Canterbury health authorities are having to rejig priorities for the measles vaccine after getting fewer doses than they had hoped for.
It comes as the number of confirmed cases in the district is now 28, while Auckland authorities say there are two new cases in that area.
Canterbury's primary response group had hoped to vaccinate 100,000 people over the coming weeks with the MMR vaccine to control the spread.
Today, a GP leader and spokesman for the group, Phil Schroeder, said they heard yesterday they would now receive 27,500 doses of vaccine.
That included 18,000 doses that have arrived and will be distributed to GP practices this afternoon and tomorrow, and about a further 9500 doses are expected next week.
That meant those first in line would now be those aged 12 months to 28 years who have never been vaccinated at all against measles.
Dr Schroder said it was difficult for GPs, who had many people wanting the vaccine, and wanted to do as much as possible.
He said: "It's a very difficult pill for us to swallow when ... we've been fielding so many questions."
The drug-buyer Pharmac said yesterday there were 60,000 doses of the MMR vaccine in the country in total currently, with a similar amount expected to arrive mid next month.
The director-general of health, Ashley Bloomfield, told TVNZ today that vaccine supplies were needed to maintain regular immunisation programmes for children in the rest of the country as well.
Dr Bloomfield said: "In a typical year we would be vaccinating 144,000 so we would be delivering 144,000 doses.
"Now we have to, on top of maintaining that programme over the next few months, do this vaccination outbreak programme in Canterbury, so that's what we're gearing up for."
Pressed about whether 100,000 people would now receive the vaccine in Canterbury, he added: "We couldn't vaccinate 100,000 people immediately anyway, even if we had the vaccine because there's got to [be] the capacity in general practice to do that. So it was always scheduled to occur over a six-week period. Now that might be six weeks to eight weeks."
Canterbury's Dr Schroeder said of the vaccine supplies: "We've got to work with what we've got. The other [supplies] may have to be deployed into other places in New Zealand by the time it comes in, so we've just got to keep ... we've got to use what we've got and then Ministry [of Health] will come back to us and say ... so it will be a moving feast."
He added the second priority - if extra vaccine was available after those first in line in Canterbury were immunised - would be unvaccinated people up to the age of 50.
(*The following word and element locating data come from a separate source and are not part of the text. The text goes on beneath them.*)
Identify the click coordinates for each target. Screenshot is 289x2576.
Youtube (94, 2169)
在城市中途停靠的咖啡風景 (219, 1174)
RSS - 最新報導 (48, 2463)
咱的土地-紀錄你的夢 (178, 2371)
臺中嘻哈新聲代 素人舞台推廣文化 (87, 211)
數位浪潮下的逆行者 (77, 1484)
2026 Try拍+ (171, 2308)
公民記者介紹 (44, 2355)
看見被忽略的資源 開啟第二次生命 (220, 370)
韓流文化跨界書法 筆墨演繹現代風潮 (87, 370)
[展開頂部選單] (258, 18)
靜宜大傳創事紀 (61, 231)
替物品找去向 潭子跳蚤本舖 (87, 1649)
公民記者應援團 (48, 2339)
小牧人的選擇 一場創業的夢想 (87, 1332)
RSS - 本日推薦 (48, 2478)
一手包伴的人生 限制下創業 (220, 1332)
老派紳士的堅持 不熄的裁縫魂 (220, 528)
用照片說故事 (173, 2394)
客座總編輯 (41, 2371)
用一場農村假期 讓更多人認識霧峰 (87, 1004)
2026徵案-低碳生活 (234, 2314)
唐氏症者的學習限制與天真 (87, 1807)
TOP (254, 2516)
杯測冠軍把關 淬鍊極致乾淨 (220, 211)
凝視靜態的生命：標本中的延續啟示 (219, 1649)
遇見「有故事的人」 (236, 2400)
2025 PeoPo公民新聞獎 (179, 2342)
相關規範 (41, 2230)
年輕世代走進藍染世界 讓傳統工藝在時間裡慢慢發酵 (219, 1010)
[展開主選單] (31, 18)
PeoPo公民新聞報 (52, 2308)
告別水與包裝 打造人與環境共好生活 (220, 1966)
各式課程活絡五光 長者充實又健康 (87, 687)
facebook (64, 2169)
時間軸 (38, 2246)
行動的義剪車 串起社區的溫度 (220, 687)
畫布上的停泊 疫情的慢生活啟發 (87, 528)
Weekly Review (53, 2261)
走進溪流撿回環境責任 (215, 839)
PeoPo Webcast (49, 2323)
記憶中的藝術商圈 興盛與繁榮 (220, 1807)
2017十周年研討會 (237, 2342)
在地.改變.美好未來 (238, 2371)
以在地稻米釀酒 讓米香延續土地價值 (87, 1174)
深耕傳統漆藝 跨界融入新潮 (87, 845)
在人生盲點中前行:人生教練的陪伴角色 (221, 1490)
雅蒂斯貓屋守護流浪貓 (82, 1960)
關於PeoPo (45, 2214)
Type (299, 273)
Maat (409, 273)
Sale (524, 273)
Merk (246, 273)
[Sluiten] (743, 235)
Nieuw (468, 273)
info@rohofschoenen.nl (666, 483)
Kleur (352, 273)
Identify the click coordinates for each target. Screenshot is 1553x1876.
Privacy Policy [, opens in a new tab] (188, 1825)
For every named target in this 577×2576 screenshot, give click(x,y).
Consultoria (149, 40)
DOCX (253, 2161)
"At the moment we've got a guaranteed 27,000 vaccines to administer, and that might increase by another 10,000 or thereabouts in a week or two's time but at this stage that can't be totally guaranteed," Dr Schroeder said.
New cases in Auckland
Meanwhile, Auckland public health authorities said they'd been notified of two cases of measles, and people who may have been exposed should be alert for symptoms appearing.
An adult who contracted the disease was at at the Life Central Church in Normanby Road, Mt Eden, in the evening of Wednesday 6 March.
A child who has also contracted measles was at the Wesley market last Friday morning.
Authorities said Auckland had its first case of measles this year 10 days ago.
The two cases are not linked, nor are they thought to be linked to the Canterbury outbreak.
Canterbury medical officer of health Dr Ramon Pink said they had been monitoring the situation through contact with other health boards.
"I understand that the cases in Auckland are not linked and it's a reminder that measles is not endemic in New Zealand," he said.
"Travellers coming into New Zealand either visiting or returning are the source of measles infection. So, it's likely that that's what's happened in Auckland."
The Northland DHB said it was "only a matter of time" before measles arrived in Northland.
Its medical officer of health Jose Ortega said measles was "a serious, highly infectious, potentially life-threatening disease, and immunisation is the only sure way to avoid getting measles".
- Measles is a highly infectious viral illness spread by contact with respiratory secretions through coughing and sneezing.
- People are infectious from five days before the onset of the rash to five days after the rash starts.
- Infected persons should stay in isolation - staying home from school or work - during this time.
- The best protection from measles is to have two MMR vaccinations. MMR is available from your family practice and is free to eligible persons.
- People are considered immune if they have received two doses of MMR vaccine, have had a measles illness previously, or were born before 1969.
- Anyone believing they have been exposed to measles or exhibiting symptoms, should not go to the ED or after hours' clinic or general practitioner. Instead, call the GP first.